Star Wars: Episode 1 – The Phantom Menace is an entertaining sci-fi epic and has been bestowed the term “automatic blockbuster” which means big bucks at the box office despite film critic slander. This experience was entertaining and filled with “roller coaster” excitement, but the expectations that hard-core fans envision are hard to achieve because of the huge “hype” surrounding the movie.
Many characters, including the friendly Jar Jar, are digitally produced which presents the new “ground breaking technology” of the film. Jar Jar’s dialogue (voiced by Ahmed Best) was sometimes incomprehensible, but becomes more recognizable and likable in time. However, Jar Jar functions as a faithful “sidekick” to the heroes which is hardly groundbreaking from a character’s point of view.
The storyline begins as the Galactic Republic (the good guys) negotiates with the Federation (soon to be bad guys) to settle trade dispute which reveals a hidden agenda against the planet Naboo by the evil Emperor and his apprentice Darth Maul, a Sith. The movie never explained the Sith origin but implies that this question will be answered in future episodes.
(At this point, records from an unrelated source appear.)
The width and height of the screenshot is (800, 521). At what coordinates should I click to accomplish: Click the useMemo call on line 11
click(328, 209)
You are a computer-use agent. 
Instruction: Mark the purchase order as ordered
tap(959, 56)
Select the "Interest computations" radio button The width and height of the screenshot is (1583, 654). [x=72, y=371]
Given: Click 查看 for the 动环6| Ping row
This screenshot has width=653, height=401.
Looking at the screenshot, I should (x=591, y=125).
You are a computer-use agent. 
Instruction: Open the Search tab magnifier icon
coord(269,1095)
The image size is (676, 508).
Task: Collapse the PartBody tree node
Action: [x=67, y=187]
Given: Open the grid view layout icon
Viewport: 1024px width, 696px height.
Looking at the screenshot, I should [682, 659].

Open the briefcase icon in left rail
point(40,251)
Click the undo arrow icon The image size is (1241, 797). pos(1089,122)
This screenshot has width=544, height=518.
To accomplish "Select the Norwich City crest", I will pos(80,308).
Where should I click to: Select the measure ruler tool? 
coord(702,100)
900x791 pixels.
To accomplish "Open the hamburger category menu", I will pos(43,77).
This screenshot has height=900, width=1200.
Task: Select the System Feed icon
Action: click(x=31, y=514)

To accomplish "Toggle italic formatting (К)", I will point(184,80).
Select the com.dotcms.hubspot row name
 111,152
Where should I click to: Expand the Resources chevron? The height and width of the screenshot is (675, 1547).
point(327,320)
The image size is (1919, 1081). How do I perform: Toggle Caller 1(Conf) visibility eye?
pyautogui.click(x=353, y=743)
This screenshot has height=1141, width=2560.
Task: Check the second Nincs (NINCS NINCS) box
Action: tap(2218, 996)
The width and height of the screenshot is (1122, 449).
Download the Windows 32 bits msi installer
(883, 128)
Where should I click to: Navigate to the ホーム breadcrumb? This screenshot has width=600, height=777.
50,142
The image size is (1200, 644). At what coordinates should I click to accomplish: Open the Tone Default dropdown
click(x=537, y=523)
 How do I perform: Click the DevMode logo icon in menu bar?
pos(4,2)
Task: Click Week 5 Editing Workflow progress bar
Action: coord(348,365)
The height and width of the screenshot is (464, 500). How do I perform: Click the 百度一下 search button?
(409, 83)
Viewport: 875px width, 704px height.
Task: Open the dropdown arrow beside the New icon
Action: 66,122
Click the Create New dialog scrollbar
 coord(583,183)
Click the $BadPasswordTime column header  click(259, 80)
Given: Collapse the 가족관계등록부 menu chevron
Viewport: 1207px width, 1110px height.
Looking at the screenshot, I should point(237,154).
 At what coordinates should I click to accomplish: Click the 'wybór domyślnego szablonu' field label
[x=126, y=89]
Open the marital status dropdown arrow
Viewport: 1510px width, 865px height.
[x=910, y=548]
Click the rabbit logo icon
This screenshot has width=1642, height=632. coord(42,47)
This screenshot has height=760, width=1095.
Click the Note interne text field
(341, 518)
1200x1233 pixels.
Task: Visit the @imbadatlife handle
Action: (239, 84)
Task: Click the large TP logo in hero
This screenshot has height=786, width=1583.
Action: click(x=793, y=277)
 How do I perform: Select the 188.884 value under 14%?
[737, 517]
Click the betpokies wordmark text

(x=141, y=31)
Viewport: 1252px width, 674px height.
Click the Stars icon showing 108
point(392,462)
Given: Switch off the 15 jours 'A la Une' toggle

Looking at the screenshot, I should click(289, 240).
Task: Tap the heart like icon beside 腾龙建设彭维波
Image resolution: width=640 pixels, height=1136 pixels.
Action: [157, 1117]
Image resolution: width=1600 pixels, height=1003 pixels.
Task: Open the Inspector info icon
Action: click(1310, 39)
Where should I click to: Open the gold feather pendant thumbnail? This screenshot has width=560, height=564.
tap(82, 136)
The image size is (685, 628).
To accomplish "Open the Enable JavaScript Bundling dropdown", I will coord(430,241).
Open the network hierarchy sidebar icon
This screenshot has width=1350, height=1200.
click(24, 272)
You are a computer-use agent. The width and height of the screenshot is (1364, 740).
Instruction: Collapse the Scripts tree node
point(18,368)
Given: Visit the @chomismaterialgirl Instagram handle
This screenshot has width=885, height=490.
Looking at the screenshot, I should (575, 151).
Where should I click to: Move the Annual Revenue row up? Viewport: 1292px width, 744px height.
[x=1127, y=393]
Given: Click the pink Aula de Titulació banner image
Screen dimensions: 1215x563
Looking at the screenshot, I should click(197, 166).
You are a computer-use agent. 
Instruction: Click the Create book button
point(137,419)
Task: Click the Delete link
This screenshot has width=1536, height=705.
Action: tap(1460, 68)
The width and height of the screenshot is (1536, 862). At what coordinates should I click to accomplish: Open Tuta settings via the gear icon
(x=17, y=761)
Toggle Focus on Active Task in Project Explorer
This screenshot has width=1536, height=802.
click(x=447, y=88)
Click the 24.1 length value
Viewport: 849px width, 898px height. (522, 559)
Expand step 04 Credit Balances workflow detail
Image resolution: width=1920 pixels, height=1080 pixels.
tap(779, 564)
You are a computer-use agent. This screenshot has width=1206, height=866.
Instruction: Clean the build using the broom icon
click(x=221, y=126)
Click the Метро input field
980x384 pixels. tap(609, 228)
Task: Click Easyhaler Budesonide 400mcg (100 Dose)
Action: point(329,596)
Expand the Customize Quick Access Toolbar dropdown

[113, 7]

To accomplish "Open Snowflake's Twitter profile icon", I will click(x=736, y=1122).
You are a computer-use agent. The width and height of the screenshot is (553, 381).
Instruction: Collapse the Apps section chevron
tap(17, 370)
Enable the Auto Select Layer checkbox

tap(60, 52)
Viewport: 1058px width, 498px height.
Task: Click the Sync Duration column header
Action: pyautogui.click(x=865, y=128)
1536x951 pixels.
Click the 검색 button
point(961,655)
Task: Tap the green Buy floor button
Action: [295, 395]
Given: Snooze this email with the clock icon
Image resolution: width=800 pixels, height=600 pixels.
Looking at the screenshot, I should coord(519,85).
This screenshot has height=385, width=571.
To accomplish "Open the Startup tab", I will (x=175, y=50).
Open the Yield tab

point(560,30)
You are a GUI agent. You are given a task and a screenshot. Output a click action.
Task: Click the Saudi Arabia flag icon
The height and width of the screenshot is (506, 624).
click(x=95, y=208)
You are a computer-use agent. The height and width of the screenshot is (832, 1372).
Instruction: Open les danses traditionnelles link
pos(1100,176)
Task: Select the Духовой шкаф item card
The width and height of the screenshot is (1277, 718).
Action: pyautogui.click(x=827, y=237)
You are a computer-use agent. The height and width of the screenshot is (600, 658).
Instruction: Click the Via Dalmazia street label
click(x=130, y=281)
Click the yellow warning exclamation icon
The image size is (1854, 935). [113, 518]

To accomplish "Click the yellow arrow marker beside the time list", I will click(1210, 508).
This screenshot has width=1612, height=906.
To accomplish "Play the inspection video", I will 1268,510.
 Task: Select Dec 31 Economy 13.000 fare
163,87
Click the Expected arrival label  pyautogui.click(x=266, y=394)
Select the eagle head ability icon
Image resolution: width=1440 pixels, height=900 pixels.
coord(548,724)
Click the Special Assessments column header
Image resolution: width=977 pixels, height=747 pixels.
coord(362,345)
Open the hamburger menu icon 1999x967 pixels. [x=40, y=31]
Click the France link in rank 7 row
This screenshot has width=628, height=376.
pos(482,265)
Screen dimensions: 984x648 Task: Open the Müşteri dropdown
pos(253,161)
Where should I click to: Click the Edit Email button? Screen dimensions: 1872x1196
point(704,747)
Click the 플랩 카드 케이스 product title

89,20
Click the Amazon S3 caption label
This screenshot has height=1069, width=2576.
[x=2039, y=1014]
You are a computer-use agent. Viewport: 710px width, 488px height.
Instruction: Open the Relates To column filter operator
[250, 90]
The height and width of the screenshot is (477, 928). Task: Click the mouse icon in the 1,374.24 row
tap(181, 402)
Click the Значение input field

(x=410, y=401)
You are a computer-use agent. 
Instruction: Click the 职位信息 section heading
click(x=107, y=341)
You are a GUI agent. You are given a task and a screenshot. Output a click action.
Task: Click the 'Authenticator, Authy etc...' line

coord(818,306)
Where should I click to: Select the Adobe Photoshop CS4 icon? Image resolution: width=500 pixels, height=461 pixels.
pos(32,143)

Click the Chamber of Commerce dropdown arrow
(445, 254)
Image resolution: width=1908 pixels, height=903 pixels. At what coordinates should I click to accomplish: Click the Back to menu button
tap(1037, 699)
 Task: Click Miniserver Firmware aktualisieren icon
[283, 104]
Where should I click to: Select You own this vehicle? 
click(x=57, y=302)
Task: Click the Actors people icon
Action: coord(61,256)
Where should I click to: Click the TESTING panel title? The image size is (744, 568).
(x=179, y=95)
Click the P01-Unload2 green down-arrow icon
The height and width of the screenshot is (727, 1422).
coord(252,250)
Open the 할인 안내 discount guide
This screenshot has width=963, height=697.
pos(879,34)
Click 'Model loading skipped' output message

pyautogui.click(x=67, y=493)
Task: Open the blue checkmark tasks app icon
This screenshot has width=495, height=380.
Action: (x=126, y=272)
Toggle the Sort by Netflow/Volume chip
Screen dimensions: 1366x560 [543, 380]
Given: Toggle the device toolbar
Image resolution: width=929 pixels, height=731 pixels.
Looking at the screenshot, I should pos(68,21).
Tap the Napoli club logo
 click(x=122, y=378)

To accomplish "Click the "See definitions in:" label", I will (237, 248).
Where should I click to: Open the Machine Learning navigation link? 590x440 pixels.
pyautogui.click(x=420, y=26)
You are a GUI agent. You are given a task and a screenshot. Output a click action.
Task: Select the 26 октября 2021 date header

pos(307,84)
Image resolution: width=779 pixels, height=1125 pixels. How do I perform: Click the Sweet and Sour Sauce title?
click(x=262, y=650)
As the Jedi knight Qui-Gon Jinn (Liam Neeson) and his apprentice Obi-Wan Kenobi (Ewan McGregor) help protect Queen Amidala, ruler of Naboo, played by Natalie Portman, they encounter young Anakin Skywalker (Jake Lloyd). Once the story gets past a slow-paced beginning the action never stops. The film’s story functions well as it branches from the main storyline of saving the planet Naboo from the Federation to related storylines involving Jar Jar and his people and how the Jedi prophecy involves young Anakin.
Most of the amazing action sequences appeal toward boys more than girls, but, like Princess Leia, Queen Amidala takes decisive action and outthinks her opponents. The Queen carries a lot of sustained emotion in her dialogues and much of the dialogue between the Jedi characters is mostly situational and presents many lessons and philosophies. Liam Neeson plays Qui-Gon Jinn as the fearless hero who defies authority and demands the respect his Jedi Knight status gives him. Besides a couple of odd Schwarzenegger-like quips like “there’s always a bigger fish” his dialogue accurately fits with his character.
R2-D2 and C3P0 make their initial appearances in the Star Wars saga, but have no real function in the movie’s storyline and seem to be placed there because of their significance in the future. Frank Oz returns as the voice of a younger Yoda in puppeteer and digital form.
The extravagant costumes, in particular Queen Amidala’s, and special effects impress, but the picture did not get an Oscar nomination like first Star Wars did. The movie’s subtitle, Phantom Menace seemed unnecessary as the evil Sith of the Federation “revealing themselves to the Jedi” do not have much screen time overall. In a way the film might work against itself because the initial impact of the new sci-fi effects in space (first initiated by the movie 2001: A Space Odyssey) have become too common. This PG-rated film comes recommended (*** out of four stars) for all ages.